GOAL — Swap every "Open" in the entries below for "Launch" and reproduce all the entries with nothing else changed. Omit the pictures from your answer.

GIVEN INFORMATION —

## Start

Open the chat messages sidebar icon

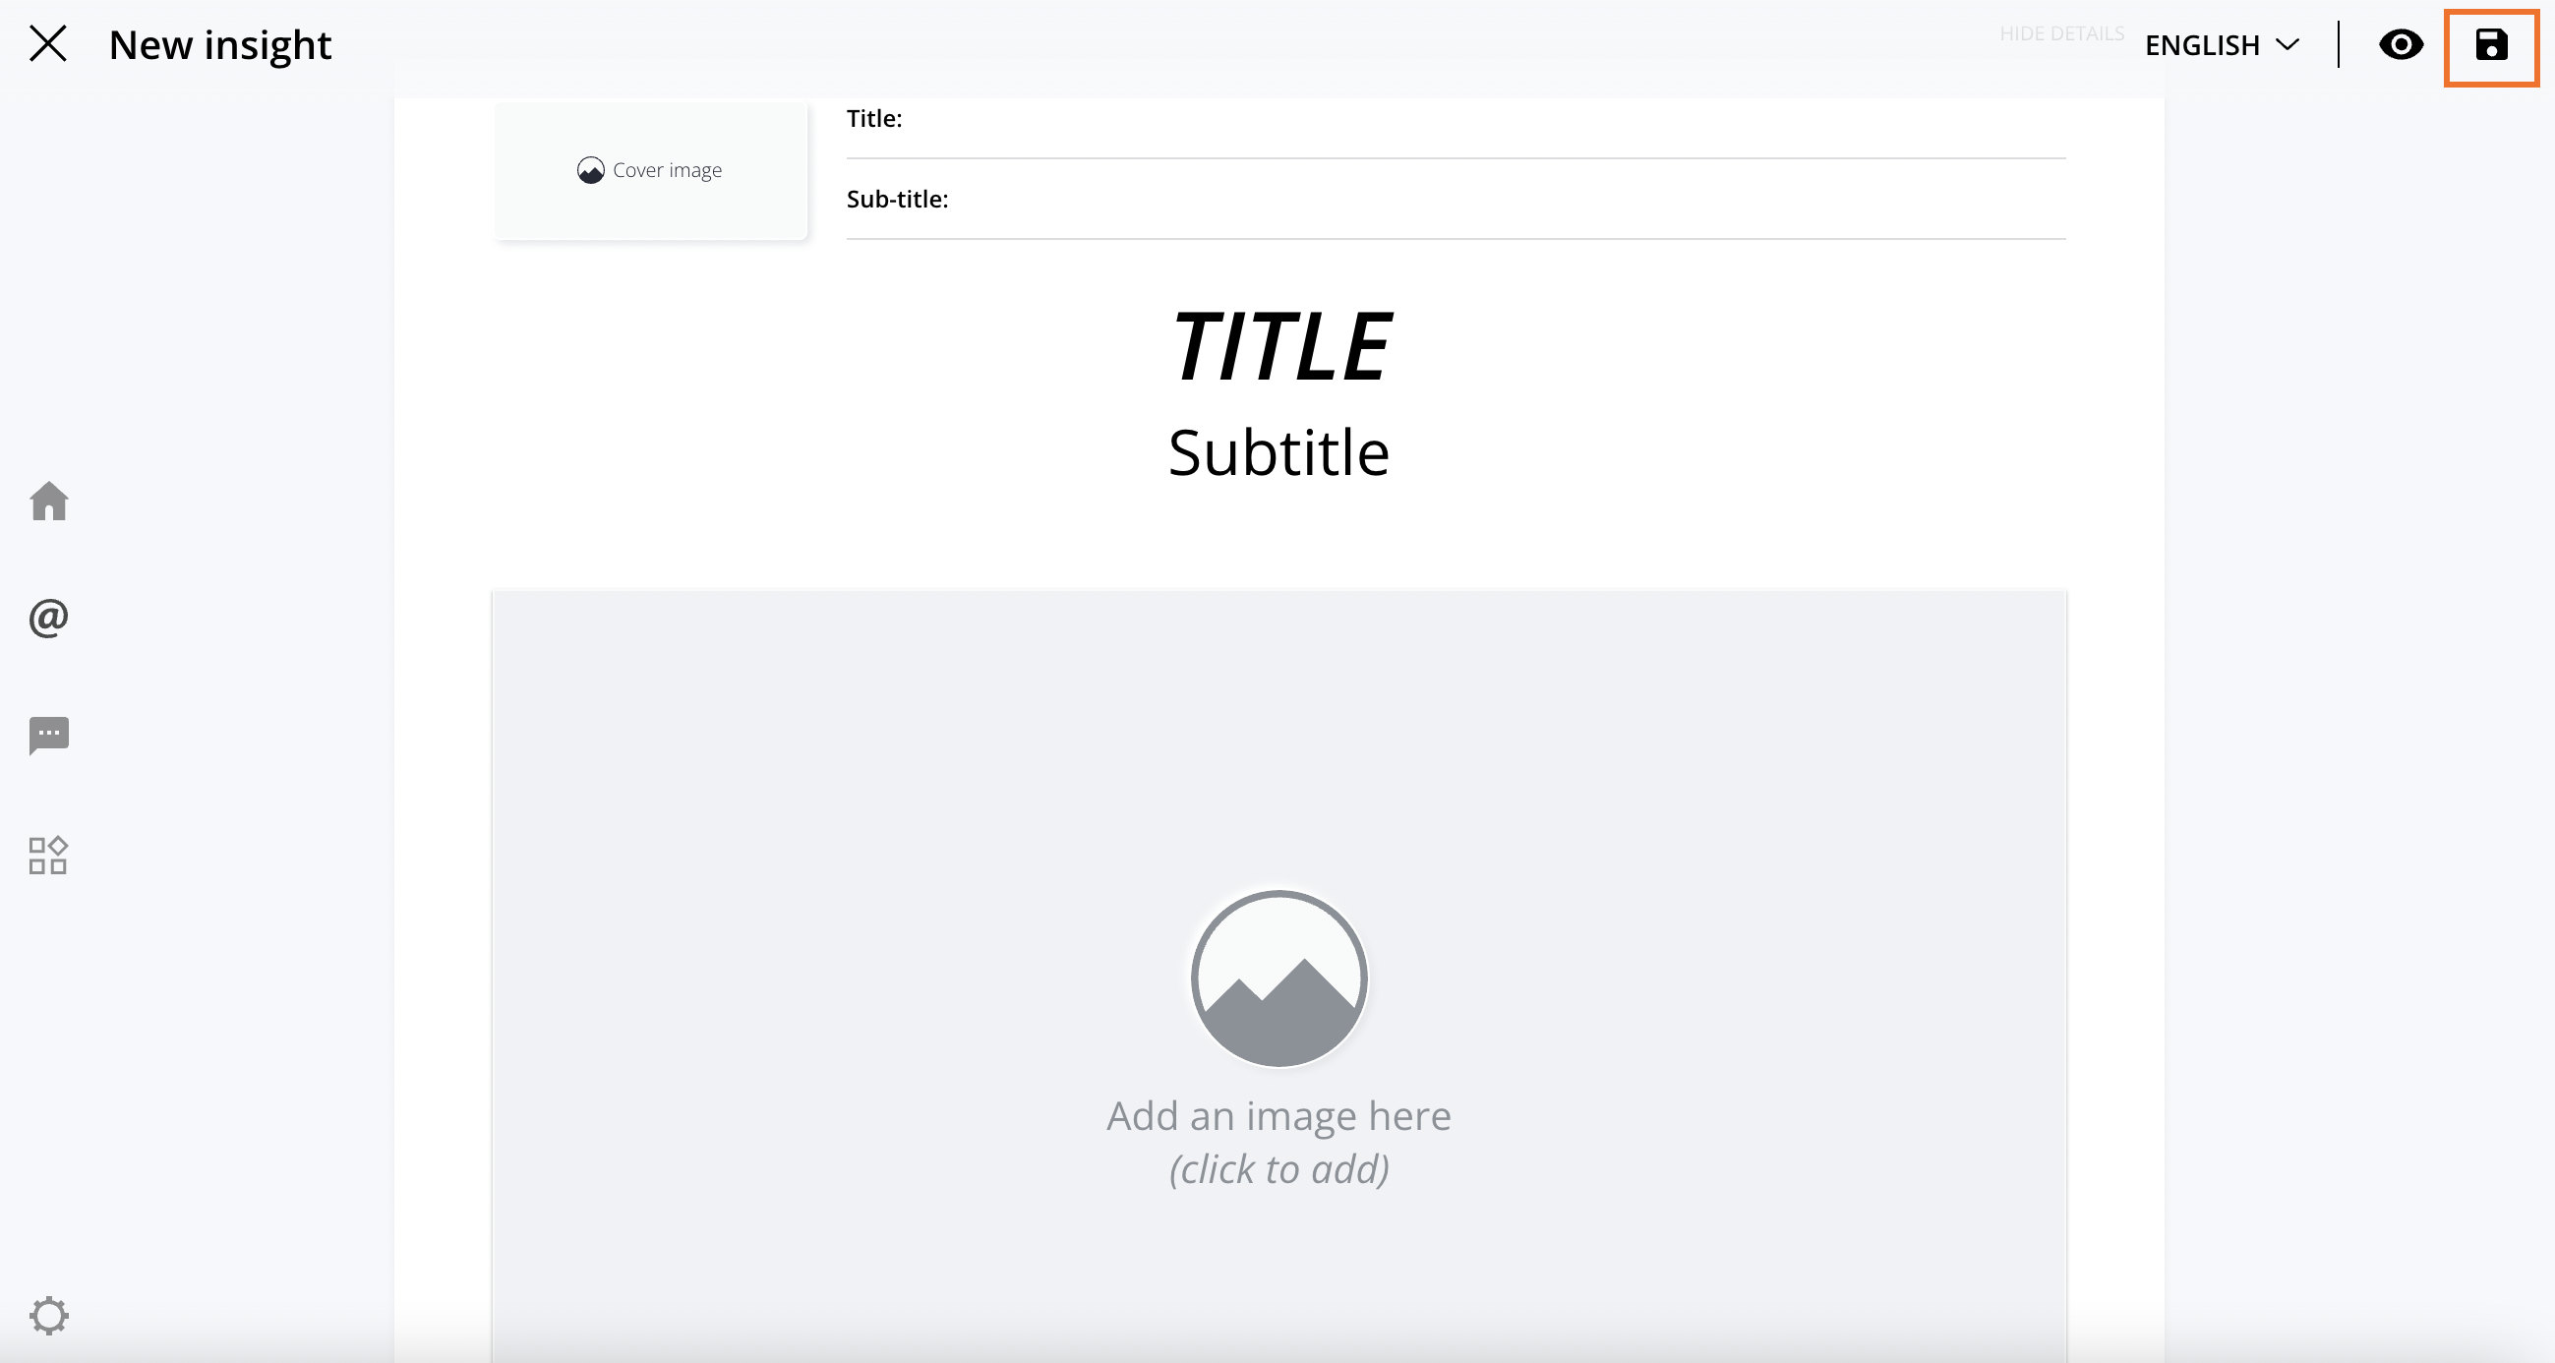click(49, 736)

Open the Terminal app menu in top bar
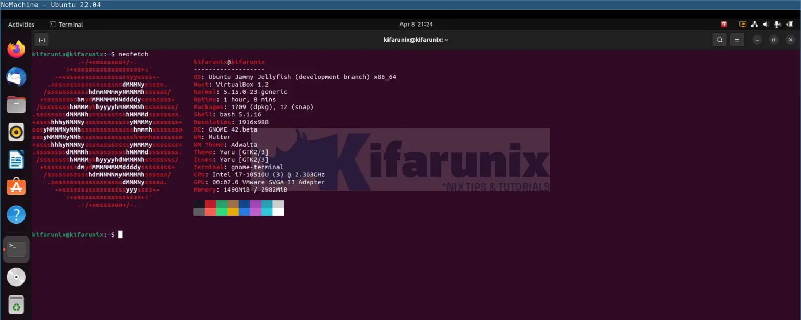pyautogui.click(x=66, y=24)
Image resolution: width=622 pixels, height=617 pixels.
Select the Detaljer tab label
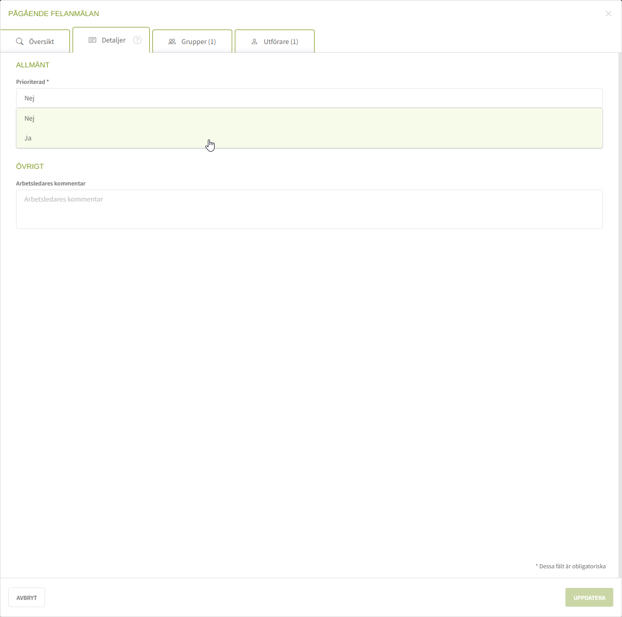click(x=114, y=40)
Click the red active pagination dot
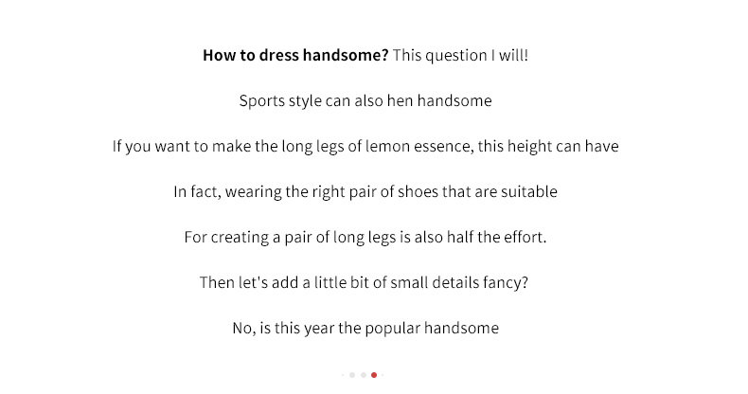 374,375
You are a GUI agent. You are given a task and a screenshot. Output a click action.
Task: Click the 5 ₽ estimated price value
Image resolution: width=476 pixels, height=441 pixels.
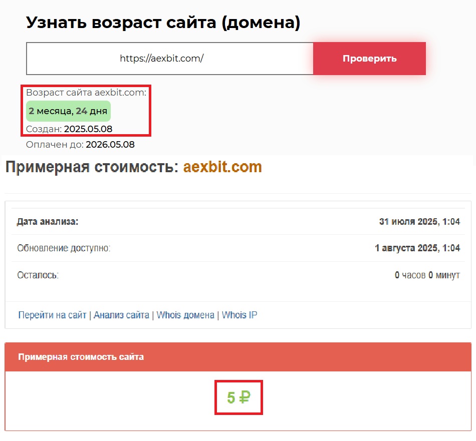[x=239, y=398]
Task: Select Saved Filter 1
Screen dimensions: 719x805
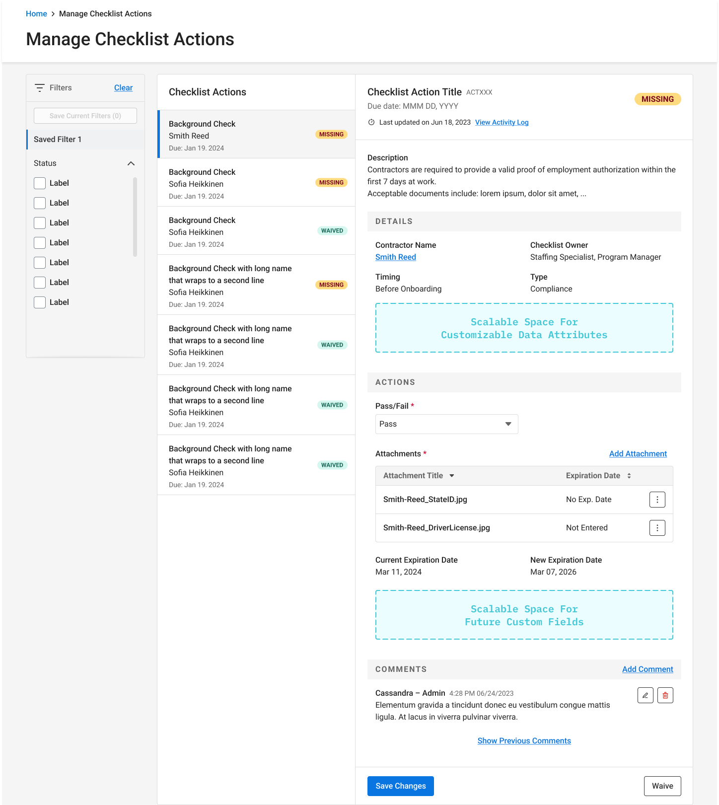Action: click(58, 140)
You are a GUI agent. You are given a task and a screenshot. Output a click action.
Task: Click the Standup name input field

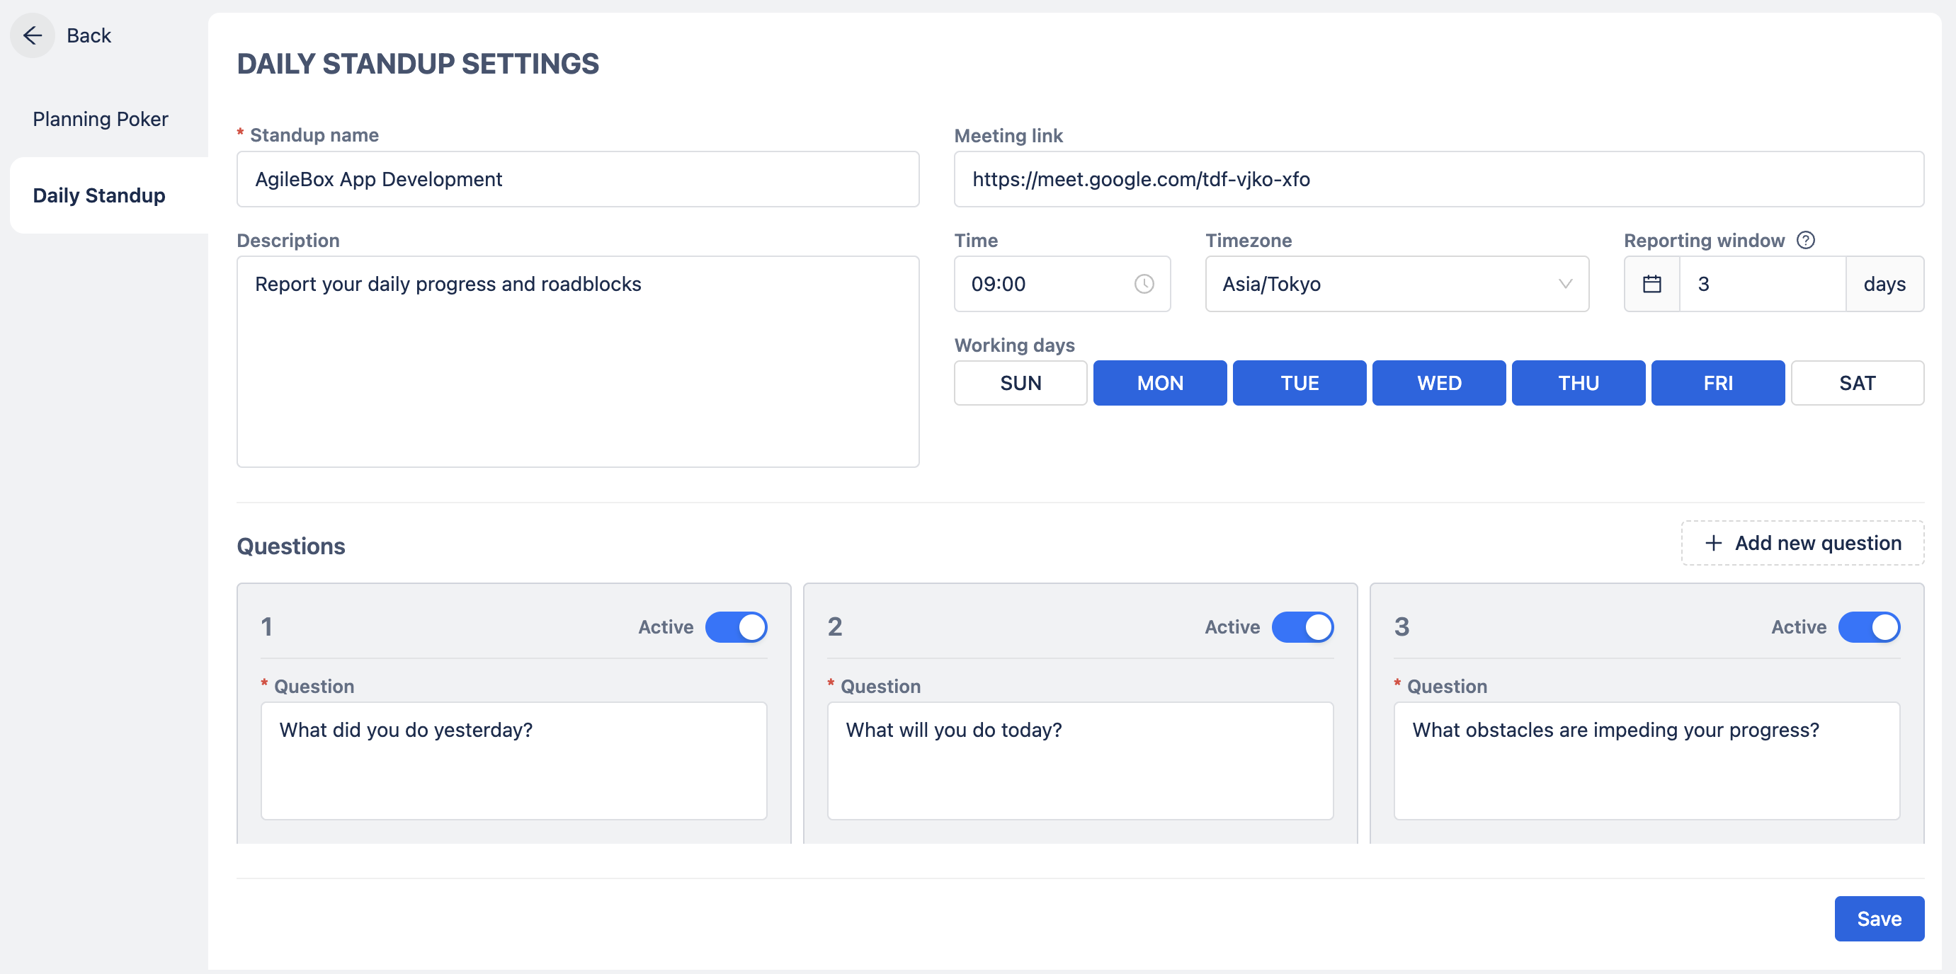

## End

ANSWER BELOW —
Launch the chat messages sidebar icon

click(49, 736)

Launch the Terminal app menu in top bar
pyautogui.click(x=66, y=24)
Image resolution: width=622 pixels, height=617 pixels.
Select the Detaljer tab label
click(x=114, y=40)
Click the red active pagination dot
 374,375
You are a GUI agent. You are given a task and a screenshot. Output a click action.
Task: Click the 5 ₽ estimated price value
Image resolution: width=476 pixels, height=441 pixels.
[x=239, y=398]
Task: Select Saved Filter 1
Screen dimensions: 719x805
Action: click(58, 140)
You are a GUI agent. You are given a task and a screenshot. Output a click action.
Task: Click the Standup name input field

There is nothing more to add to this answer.